»Wie alt bist du?«, fragte sie.
»Fünfzehn. Also genau fünfzehneinhalb.« Sophie wusste nicht, ob das halbe Jahr einen Unterschied machte.
»Fünfzehneinhalb«, wiederholte Dora kopfschüttelnd. »So weit kann ich mich nicht zurückerinnern.« Sie senkte den Kopf und wies dann mit dem Kinn auf Scatty. »Kannst du dich noch an die Zeit erinnern, als du fünfzehn warst?«
»Und ob!«, erwiderte Scatty grimmig. »Habe ich dich um diese Zeit herum nicht in Babylon besucht, wo du mich mit König Nebukadnezar verheiraten wolltest?«
»Da täuschst du dich bestimmt«, meinte Dora fröhlich. »Ich glaube, das war später. Und er hätte bestimmt einen ausgezeichneten Ehemann abgegeben«, fügte sie hinzu. Sie wandte sich wieder Sophie zu, und die sah sich in den Spiegeln, die in den Augenhöhlen der Hexe lagen. »Es gibt zwei Dinge, die ich dir beibringen muss: dich selbst zu schützen – das ist ein Kinderspiel – und die Magie der Lüfte zu beherrschen, was schon etwas schwieriger ist. Der letzte Humani, dem ich versucht habe, Luftmagie beizubringen, hat sechzig Jahre gebraucht, bis er die Grundlagen beherrschte, und dann ist er auf seinem ersten Flug trotzdem vom Himmel gefallen.«
»Sechzig Jahre.« Sophie schluckte. Hieß das, dass sie sich ein Leben lang mit diesem Zweig der Magie befassen musste?

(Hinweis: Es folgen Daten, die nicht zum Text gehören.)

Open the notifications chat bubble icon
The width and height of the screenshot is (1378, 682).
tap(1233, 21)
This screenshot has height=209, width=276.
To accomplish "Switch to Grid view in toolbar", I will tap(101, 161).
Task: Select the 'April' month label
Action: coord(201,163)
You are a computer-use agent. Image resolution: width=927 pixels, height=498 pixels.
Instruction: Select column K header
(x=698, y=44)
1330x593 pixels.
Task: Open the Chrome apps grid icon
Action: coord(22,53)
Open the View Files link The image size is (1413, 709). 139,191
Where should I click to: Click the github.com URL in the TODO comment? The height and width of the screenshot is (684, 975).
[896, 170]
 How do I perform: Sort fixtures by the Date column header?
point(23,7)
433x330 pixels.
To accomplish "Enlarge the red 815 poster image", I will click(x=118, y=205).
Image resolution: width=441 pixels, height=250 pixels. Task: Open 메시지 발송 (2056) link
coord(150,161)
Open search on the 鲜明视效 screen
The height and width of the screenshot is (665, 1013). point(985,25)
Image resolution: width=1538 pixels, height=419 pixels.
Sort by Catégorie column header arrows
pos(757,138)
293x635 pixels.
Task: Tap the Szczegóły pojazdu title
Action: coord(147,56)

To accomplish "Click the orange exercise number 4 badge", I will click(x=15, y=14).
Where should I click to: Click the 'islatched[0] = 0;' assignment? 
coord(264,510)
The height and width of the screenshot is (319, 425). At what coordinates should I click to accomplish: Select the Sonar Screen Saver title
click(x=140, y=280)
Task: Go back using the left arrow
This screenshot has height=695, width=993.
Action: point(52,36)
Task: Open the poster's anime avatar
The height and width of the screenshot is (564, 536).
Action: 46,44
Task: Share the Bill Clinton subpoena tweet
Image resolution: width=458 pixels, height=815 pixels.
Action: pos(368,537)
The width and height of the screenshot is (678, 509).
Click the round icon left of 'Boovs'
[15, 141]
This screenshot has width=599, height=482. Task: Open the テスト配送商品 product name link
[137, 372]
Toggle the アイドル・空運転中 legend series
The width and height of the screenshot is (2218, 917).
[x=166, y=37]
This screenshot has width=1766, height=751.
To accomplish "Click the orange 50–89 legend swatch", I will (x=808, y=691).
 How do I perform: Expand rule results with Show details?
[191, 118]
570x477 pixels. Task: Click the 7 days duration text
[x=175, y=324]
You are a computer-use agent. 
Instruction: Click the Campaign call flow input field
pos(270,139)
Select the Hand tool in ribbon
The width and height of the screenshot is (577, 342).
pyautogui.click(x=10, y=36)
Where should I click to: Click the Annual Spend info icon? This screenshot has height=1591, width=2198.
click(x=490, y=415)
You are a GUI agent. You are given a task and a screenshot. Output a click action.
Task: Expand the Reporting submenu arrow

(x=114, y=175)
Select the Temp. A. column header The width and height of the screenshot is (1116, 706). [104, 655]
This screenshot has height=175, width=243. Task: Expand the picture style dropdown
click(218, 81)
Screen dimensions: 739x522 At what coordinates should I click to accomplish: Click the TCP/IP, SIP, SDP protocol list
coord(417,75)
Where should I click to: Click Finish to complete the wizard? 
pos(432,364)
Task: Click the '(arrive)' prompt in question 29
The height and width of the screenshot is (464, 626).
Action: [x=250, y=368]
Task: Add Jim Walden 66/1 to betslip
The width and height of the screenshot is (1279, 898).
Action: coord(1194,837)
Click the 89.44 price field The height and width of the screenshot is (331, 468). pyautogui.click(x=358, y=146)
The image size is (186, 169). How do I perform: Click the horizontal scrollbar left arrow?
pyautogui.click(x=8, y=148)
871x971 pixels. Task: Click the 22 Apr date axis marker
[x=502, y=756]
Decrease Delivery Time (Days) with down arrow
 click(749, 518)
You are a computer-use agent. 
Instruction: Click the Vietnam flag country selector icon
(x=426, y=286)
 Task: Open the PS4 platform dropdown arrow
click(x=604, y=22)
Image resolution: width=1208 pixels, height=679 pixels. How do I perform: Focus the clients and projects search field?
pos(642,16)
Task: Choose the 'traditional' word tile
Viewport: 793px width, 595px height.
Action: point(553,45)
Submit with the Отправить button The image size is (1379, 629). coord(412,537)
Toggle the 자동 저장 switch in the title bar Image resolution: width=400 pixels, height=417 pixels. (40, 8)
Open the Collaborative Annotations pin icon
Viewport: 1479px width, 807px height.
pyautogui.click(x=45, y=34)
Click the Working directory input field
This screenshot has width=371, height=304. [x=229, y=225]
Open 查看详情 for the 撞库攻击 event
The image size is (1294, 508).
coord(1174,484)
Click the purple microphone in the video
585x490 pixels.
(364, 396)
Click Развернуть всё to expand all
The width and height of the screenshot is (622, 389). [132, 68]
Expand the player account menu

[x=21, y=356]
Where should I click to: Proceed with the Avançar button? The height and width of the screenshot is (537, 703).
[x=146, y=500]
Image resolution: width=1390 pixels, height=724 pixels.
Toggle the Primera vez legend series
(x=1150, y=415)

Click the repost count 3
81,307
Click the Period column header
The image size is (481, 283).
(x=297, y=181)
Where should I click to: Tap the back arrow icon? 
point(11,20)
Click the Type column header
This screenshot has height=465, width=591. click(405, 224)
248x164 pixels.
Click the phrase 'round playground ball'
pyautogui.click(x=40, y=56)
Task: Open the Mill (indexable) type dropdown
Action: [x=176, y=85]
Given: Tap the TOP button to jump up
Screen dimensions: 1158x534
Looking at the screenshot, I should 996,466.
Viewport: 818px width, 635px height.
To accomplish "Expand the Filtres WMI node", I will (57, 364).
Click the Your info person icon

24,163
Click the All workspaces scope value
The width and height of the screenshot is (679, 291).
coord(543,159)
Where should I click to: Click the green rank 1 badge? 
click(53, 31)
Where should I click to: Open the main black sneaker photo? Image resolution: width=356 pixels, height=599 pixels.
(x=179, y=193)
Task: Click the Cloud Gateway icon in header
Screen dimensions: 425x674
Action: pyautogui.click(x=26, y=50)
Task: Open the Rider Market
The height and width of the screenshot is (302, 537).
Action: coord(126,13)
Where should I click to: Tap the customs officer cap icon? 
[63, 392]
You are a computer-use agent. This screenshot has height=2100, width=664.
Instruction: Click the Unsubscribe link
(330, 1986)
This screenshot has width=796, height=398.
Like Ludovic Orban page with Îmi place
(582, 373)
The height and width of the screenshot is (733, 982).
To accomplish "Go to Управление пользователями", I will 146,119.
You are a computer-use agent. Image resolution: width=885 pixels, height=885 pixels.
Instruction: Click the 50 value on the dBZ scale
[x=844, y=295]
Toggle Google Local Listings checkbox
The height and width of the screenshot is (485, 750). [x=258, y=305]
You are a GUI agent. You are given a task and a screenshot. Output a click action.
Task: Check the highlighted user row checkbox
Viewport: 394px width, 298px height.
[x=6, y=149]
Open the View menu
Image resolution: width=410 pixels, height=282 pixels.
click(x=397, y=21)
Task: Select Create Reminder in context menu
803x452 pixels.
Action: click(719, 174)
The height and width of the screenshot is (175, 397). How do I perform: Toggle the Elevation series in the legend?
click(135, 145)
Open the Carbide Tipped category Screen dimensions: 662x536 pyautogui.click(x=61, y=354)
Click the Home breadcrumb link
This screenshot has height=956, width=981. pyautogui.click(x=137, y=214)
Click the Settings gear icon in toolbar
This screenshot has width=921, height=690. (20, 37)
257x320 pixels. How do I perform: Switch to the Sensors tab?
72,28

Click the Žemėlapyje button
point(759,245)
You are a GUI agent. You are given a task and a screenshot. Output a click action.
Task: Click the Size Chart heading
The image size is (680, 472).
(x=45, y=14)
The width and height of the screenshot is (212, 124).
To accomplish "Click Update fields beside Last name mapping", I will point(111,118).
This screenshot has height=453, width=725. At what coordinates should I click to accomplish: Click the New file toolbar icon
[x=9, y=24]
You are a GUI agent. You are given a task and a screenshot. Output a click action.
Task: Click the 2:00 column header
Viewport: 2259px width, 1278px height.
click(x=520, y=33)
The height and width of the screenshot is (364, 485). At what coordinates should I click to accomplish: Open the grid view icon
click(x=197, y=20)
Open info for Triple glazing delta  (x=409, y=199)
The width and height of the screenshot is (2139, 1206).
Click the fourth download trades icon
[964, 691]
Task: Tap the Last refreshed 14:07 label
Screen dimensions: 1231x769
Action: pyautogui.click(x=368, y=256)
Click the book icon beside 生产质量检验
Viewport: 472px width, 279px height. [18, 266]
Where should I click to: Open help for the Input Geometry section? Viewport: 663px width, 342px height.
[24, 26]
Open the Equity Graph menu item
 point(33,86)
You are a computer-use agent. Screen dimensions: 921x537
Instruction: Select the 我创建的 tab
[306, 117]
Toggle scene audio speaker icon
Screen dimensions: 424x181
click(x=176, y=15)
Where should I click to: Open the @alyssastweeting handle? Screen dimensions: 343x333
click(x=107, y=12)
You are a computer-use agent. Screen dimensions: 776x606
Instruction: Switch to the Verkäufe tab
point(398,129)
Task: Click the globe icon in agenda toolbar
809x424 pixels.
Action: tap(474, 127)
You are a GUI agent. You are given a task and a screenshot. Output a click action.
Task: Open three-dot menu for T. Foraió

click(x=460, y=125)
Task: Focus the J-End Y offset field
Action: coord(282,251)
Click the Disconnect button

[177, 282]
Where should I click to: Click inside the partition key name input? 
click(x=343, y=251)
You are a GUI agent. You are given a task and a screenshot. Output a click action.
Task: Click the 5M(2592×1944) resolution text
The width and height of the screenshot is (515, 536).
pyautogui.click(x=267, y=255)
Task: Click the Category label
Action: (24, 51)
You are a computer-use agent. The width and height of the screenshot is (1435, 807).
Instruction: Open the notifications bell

»Gran, so viel Zeit haben wir nicht. Wahrscheinlich haben wir nicht einmal sechzig Minuten.«
Dora wandte das Gesicht einem Bilderrahmen zu, dessen Glas ihre verärgerte Miene widerspiegelte. »Warum machst du es dann nicht, wenn du die Fachfrau dafür bist?«
»Gran...«, seufzte Scatty.
»Nicht in diesem Ton!«, warnte Dora. »Ich mache es auf meine Art.«
»Wir haben keine Zeit, um es auf die traditionelle Art zu machen.«
»Komm du mir nicht mit Tradition. Was wisst ihr Jungen schon davon? Glaub mir, wenn ich fertig bin, weiß Sophie alles, was auch ich über Luftmagie weiß.« Sie wandte sich wieder an Sophie. »Das Wichtigste zuerst: Leben deine Eltern noch?«
»Ja.« Worauf wollte die alte Dame hinaus?
»Gut. Und du sprichst mit deiner Mutter?«
»Ja. Fast jeden Tag.«
Dora schaute Scatty von der Seite her an. »Hast du das gehört? Fast jeden Tag.« Sie nahm Sophies Hand und tätschelte sie. »Vielleicht solltest du Scathach das eine oder andere beibringen. Hast du auch eine Großmutter?«
»Meine Nana, ja, die Mutter meines Vaters. Ich rufe sie normalerweise freitags an.« Sie zuckte schuldbewusst zusammen, als ihr klar wurde, dass heute Freitag war und Nana Newman auf ihren Anruf wartete.
»Jeden Freitag«, sagte die Hexe von Endor bedeutungsvoll und blickte wieder zu Scatty hinüber. Doch die Kriegerprinzessin wandte sich demonstrativ ab und konzentrierte sich auf einen gläsernen Briefbeschwerer. Sie stellte ihn wieder hin, als sie sah, dass ein winziger Mann in einem dreiteiligen Anzug in dem Glas eingeschlossen war. Er hatte eine Aktentasche in der einen und ein Bündel Papiere in der anderen Hand und er blinzelte zornig.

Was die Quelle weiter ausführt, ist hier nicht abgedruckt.